Microsoft is under threat of a lawsuit from Tesla and Twitter CEO Elon Musk, who claims the big tech company "illegally" trained its artificial intelligence on Twitter data. On April 19, Musk tweeted that it was "law time" in response to a post that reported that Microsoft would stop supporting Twitter's online social advertising tools, Smart Campaigns and Multi-platform on April 25.
The Twitter boss has accused Microsoft of "illegally using Twitter data for training," suggesting the company mines user tweets to help train its artificial intelligence applications.
According to a March report from Wired magazine, while Twitter's API fees have skyrocketed from $0 to $42,000 a month, and in some cases priced as high as $200,000 a month, Microsoft hasn't explained why. To gradually reduce support for Twitter. Musk further accused Microsoft of "demonetizing Twitter data" by removing ads and "then selling our data to other people."

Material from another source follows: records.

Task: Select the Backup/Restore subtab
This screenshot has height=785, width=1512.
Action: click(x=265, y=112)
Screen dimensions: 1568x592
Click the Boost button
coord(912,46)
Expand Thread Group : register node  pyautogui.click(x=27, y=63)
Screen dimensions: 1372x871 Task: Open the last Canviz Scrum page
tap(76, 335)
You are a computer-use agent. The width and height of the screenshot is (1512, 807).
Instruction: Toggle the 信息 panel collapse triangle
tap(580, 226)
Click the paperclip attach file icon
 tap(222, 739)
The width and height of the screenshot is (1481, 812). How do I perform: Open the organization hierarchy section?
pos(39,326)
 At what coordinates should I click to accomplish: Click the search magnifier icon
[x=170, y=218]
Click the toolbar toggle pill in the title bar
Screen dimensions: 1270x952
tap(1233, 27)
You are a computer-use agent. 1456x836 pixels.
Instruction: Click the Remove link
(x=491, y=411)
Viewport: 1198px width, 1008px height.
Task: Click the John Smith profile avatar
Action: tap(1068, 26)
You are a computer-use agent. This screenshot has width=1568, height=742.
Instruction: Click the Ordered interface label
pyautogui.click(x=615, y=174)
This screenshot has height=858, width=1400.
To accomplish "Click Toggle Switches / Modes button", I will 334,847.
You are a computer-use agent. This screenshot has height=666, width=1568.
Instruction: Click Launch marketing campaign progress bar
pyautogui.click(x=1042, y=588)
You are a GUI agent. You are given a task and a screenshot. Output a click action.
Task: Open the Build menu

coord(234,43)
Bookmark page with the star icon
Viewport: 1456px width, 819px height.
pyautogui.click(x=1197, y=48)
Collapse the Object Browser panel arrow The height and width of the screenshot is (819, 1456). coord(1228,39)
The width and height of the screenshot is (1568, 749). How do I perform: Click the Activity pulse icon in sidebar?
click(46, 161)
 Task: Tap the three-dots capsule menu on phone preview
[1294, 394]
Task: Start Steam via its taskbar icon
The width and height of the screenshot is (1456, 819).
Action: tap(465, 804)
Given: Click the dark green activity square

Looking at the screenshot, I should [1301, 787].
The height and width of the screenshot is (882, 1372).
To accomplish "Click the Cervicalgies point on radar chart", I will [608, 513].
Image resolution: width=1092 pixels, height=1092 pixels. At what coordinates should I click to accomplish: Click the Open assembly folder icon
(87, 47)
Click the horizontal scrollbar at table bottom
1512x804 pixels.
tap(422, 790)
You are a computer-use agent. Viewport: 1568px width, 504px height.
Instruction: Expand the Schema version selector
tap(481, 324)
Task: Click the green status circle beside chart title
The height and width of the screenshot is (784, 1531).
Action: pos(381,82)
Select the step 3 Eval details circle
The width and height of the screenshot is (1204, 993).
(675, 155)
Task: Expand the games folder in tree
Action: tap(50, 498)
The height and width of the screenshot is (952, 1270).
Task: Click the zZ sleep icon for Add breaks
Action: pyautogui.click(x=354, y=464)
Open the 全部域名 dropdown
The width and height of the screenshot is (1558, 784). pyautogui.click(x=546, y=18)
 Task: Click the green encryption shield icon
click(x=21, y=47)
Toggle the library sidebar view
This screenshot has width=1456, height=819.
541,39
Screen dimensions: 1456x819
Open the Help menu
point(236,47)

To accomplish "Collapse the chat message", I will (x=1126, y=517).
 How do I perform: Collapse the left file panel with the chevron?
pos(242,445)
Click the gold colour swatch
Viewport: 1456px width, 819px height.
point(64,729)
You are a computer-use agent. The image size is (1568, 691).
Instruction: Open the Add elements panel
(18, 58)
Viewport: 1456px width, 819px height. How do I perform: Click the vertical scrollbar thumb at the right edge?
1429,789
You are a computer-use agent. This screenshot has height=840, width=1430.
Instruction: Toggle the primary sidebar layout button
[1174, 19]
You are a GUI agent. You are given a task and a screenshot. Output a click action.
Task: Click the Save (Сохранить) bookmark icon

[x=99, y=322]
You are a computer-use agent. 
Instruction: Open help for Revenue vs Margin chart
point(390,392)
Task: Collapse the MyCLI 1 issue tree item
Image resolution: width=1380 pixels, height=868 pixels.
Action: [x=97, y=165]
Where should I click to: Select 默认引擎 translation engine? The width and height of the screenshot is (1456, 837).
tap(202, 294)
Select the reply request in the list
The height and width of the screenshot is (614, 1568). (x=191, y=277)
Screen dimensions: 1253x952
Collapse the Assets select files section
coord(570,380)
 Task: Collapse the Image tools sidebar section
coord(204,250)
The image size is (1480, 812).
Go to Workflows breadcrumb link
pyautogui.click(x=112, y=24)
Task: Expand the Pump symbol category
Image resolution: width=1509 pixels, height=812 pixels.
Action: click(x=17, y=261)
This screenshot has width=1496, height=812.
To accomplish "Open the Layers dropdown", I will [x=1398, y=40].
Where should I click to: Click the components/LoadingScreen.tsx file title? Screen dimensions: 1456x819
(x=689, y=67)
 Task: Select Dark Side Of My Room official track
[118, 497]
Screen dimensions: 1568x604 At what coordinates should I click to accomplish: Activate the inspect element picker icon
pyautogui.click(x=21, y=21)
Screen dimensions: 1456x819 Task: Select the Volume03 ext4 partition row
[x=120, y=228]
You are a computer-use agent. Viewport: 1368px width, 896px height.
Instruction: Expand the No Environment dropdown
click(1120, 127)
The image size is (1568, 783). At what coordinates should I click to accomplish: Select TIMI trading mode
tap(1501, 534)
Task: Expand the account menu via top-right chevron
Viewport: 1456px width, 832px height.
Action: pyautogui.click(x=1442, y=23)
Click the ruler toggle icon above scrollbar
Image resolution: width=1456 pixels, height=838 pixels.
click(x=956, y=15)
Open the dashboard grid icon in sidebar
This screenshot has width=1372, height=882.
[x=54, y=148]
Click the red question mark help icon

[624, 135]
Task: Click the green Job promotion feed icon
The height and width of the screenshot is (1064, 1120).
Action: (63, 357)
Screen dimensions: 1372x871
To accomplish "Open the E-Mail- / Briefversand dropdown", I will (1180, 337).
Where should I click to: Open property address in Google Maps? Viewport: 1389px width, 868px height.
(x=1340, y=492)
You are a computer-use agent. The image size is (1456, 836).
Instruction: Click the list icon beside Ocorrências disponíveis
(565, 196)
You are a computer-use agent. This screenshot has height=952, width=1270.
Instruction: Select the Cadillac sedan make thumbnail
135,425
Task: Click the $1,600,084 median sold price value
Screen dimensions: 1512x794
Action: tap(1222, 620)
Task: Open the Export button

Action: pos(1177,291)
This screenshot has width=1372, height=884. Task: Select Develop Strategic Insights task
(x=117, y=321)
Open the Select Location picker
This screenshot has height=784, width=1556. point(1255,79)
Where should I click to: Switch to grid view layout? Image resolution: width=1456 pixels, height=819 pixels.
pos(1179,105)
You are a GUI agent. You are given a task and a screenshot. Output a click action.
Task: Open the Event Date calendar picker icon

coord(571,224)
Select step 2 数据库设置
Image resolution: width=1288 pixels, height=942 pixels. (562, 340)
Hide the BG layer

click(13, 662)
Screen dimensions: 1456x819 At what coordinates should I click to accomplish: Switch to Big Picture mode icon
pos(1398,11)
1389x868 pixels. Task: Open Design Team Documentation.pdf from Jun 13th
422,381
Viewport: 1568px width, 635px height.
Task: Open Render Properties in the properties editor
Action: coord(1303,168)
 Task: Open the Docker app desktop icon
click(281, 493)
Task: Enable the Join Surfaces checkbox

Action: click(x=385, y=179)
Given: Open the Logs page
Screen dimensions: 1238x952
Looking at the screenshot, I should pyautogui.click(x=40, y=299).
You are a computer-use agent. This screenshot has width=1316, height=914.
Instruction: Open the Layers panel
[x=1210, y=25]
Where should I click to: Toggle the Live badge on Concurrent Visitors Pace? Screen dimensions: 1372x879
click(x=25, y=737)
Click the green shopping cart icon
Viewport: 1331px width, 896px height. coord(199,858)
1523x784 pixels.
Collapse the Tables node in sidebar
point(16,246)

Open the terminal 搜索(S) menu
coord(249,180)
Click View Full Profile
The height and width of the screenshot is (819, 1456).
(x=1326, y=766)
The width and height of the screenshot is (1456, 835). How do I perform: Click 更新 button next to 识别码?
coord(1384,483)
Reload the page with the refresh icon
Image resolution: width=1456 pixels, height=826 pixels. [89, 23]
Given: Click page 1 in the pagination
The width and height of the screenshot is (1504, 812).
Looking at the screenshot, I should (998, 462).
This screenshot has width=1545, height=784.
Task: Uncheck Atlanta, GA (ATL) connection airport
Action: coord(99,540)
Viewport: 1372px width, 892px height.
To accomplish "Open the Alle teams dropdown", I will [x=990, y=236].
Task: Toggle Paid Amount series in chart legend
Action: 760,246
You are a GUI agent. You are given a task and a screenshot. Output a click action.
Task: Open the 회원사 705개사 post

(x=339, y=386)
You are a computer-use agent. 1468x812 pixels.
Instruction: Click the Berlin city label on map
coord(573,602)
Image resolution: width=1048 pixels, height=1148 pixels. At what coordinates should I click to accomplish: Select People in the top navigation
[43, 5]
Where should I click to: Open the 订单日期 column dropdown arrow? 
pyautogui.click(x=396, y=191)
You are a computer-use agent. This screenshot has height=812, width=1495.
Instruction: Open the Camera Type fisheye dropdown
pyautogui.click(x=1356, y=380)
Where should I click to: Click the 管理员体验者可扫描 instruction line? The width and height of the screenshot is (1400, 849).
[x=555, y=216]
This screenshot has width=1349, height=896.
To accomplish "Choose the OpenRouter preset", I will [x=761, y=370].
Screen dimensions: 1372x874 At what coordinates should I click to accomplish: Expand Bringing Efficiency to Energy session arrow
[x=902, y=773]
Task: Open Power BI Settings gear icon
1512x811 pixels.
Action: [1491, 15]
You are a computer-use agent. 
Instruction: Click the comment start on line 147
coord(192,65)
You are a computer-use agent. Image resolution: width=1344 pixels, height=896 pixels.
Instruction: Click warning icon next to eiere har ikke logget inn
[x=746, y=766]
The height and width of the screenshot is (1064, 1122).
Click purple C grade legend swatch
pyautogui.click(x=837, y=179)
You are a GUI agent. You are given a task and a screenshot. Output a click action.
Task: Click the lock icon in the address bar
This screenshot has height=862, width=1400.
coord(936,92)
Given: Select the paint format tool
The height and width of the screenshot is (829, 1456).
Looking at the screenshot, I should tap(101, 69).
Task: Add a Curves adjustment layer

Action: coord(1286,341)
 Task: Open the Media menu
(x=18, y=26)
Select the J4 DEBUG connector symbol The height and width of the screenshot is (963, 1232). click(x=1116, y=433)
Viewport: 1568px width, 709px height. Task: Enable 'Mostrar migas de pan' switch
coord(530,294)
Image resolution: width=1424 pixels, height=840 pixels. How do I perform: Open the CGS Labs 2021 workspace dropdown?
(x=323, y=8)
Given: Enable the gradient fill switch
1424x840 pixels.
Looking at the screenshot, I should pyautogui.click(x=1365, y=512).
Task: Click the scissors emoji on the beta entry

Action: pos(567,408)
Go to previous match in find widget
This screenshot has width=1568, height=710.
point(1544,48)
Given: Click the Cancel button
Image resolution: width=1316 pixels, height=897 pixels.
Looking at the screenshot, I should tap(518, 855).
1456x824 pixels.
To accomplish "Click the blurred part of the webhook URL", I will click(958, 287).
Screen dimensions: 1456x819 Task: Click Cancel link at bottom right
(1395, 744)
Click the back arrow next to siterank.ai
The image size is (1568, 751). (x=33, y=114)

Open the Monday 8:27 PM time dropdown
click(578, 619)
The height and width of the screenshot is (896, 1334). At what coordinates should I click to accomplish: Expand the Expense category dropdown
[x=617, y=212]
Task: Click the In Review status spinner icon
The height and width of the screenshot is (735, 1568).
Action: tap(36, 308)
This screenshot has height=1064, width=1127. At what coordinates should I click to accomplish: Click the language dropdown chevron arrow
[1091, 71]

Microsoft's decision to ditch Twitter means its customers will lose access to their Twitter accounts through its tools, in addition to being able to create, manage, view and schedule tweets. Facebook, Instagram and LinkedIn are still available to Microsoft customers, its website says. Microsoft's decision comes months after Twitter stopped providing free access to the Twitter API for versions 1.1 and 2. The software company is now reportedly developing its own AI chip to power ChatGPT in response to rising development costs both internally and with the OpenAI project.
With a valuation of $2.15 trillion, Microsoft is the second-largest company in the world by market capitalization after Apple Inc, according to Google Finance.